What Frontier Models Get Wrong About AWS Terraform Security
We asked Claude's flagship model to write Terraform for 50 realistic AWS infrastructure scenarios — no security guidance, one shot each. Then we measured every output with audytx and terraform validate.
8 archetypes
1,421 resources
terraform validate
cross-resource context
AI-generated Terraform looks like production code, not a vulnerability lab. 48.3 findings per 100 resources — statistically indistinguishable from hand-written production modules (52.2) and ~5× cleaner than a deliberately vulnerable benchmark (269.1). The model avoids the gaping holes. The consistent gap is operational and cross-resource: it creates secrets but forgets rotation. It reaches for security knobs that don't exist and hallucinates the argument name. 1 in 7 generations doesn't pass terraform validate.
Method
Prompts: 50 developer-voiced AWS infrastructure scenarios across 8 archetypes (web app, serverless API, data pipeline, EKS cluster, static site, async worker, multi-env, vague "vibe" one-liners). Every prompt is security-free — no mention of security, compliance, or best practices. We measure defaults, not prompted-for hardening.

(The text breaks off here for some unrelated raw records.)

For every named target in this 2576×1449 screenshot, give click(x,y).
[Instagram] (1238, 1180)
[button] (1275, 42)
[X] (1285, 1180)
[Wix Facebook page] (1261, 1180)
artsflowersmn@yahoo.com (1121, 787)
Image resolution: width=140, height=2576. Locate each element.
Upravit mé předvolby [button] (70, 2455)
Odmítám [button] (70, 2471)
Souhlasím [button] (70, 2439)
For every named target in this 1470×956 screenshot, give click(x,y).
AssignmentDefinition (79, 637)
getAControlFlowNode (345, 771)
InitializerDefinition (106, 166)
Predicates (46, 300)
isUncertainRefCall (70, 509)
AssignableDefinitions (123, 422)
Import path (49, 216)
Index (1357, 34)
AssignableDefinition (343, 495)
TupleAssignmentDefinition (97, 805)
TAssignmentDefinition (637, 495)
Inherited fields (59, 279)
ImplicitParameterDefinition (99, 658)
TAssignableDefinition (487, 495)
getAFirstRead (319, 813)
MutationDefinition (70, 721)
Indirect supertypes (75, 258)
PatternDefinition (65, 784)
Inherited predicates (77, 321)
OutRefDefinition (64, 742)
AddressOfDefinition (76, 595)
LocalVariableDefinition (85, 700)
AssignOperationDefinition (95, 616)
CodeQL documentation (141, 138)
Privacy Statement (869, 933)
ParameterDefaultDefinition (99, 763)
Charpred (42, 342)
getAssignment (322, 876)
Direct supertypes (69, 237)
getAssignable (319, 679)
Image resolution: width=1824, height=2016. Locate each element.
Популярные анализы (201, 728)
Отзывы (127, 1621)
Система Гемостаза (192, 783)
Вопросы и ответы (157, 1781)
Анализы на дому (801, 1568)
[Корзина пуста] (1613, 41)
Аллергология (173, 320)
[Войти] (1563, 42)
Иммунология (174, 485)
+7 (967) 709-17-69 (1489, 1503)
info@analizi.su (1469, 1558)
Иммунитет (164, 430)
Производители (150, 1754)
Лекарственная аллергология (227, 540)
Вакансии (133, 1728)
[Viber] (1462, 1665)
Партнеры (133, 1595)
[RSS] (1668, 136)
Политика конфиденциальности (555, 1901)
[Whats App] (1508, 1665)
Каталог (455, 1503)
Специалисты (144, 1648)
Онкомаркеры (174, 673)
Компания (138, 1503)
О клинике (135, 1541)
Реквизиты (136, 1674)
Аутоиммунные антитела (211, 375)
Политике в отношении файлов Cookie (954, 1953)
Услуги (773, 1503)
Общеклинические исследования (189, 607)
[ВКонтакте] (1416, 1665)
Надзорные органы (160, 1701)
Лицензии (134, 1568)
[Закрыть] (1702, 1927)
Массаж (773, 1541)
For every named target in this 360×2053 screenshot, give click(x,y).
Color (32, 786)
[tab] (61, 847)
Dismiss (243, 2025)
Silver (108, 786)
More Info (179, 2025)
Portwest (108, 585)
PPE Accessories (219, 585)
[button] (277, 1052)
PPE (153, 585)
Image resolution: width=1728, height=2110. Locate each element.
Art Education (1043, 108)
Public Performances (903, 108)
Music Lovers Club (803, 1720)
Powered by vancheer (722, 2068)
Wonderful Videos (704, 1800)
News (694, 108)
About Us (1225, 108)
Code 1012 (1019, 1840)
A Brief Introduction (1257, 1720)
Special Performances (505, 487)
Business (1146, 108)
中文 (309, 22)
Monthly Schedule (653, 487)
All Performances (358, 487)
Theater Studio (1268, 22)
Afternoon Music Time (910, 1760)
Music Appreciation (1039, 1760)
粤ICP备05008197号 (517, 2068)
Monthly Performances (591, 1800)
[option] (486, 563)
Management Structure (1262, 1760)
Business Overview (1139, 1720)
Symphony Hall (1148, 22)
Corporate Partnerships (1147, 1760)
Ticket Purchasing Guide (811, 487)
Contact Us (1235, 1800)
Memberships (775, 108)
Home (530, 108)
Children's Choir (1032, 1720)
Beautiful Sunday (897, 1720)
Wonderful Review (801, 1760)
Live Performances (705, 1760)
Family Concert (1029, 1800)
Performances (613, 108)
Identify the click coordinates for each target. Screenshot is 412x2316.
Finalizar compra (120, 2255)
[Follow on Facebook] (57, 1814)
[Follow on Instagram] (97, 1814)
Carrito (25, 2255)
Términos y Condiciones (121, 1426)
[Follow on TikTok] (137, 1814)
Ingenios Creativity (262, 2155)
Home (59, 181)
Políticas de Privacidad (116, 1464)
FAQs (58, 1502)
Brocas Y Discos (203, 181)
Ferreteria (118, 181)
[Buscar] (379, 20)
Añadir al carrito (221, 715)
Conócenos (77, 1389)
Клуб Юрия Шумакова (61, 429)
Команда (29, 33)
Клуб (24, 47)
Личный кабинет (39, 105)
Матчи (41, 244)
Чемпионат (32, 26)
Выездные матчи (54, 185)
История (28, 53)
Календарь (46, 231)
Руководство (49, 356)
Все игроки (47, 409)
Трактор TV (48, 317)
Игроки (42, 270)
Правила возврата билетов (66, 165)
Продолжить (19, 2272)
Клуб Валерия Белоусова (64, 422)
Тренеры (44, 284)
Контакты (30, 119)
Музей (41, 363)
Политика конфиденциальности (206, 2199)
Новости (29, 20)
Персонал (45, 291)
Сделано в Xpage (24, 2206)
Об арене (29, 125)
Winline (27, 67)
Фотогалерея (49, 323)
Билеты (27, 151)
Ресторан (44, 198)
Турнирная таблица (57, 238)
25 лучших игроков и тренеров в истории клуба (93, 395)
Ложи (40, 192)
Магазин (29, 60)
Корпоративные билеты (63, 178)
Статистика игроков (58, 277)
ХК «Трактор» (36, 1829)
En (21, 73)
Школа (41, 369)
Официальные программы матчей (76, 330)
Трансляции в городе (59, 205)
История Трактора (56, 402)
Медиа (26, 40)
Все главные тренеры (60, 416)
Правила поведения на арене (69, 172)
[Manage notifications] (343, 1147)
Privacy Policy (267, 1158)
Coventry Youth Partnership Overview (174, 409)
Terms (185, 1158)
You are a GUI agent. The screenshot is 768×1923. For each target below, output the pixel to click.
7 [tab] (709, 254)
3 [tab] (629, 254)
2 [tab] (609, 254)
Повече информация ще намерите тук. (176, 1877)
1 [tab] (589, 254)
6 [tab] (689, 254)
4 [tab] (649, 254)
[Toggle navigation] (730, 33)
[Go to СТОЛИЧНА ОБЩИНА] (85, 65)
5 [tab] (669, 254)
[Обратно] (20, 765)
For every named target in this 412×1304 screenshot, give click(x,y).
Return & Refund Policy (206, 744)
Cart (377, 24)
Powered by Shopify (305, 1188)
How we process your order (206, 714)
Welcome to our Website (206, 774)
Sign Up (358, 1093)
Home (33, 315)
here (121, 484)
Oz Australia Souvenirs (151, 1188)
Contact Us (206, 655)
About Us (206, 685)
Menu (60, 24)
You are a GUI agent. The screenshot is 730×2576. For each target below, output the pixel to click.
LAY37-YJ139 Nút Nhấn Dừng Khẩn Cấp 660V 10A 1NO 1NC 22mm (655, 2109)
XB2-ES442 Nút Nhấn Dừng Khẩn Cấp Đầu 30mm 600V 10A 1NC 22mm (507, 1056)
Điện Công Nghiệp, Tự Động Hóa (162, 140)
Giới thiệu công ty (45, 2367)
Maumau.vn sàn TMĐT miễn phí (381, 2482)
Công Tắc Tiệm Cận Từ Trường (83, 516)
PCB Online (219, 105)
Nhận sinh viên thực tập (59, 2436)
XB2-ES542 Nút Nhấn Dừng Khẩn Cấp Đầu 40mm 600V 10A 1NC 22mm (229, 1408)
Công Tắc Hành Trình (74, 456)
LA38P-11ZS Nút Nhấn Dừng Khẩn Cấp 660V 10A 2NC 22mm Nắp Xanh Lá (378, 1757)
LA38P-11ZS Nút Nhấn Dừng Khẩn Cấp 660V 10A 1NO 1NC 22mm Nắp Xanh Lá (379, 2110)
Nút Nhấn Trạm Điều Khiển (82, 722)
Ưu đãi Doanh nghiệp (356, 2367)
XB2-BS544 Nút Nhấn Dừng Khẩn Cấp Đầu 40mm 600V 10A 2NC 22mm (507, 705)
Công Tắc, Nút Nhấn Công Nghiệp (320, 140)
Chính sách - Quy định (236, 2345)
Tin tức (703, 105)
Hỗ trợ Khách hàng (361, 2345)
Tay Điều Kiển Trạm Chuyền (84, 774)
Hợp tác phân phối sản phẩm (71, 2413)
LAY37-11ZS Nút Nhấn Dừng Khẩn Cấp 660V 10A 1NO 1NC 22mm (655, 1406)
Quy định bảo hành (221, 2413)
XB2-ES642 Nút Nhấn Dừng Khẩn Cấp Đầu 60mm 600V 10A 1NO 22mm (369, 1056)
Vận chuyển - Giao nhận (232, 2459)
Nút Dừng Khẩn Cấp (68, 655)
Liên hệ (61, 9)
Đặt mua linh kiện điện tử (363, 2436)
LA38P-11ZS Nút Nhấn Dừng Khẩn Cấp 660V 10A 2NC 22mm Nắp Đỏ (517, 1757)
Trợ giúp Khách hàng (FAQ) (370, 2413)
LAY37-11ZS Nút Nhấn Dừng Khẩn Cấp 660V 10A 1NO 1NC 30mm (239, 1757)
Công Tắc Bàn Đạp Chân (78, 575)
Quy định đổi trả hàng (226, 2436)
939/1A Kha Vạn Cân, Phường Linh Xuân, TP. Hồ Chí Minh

Generation: each prompt sent verbatim to claude-opus-4-8 with only "Write the Terraform. Output only HCL files." One generation per prompt, no quality retries. A broken output is data. Generators were isolated from the audytx repo so the scanner's context could not bias them.
Scan: audytx v0.5.1 via the MCP scan_terraform endpoint, one independent root module at a time — 50 separate scans so cross-resource reasoning stays within each app's boundary.
Reference corpora: terragoat (deliberately vulnerable AWS modules) and 21 clean production Terraform modules from the audytx benchmark, scanned with the identical per-directory method.
Key findings
Density comparison
| Corpus | Resources | Findings / 100 | Security / 100 | HIGH+CRIT / 100 |
|---|---|---|---|---|
| AI corpus (Opus 4.8) | 1,421 | 48.3 | 12.1 | 1.3 |
| Clean production modules (21) | 882 | 52.2 | 9.9 | 3.1 |
| terragoat (deliberately vulnerable) | 55 | 269.1 | 130.9 | 94.5 |
The AI corpus is statistically indistinguishable from production modules on every axis. It is not a vulnerability benchmark.
Where the debt lands
| Category | Findings | % of total |
|---|---|---|
| Reliability | 179 | 26% |
| Observability | 168 | 24% |
| Cost | 167 | 24% |
| Security | 163 | 24% |
| Data Protection | 9 | 1% |
The plurality is operational, not security. Missing CloudWatch alarms, missing prevent_destroy on stateful resources, loose provider version pins — these dominate the count.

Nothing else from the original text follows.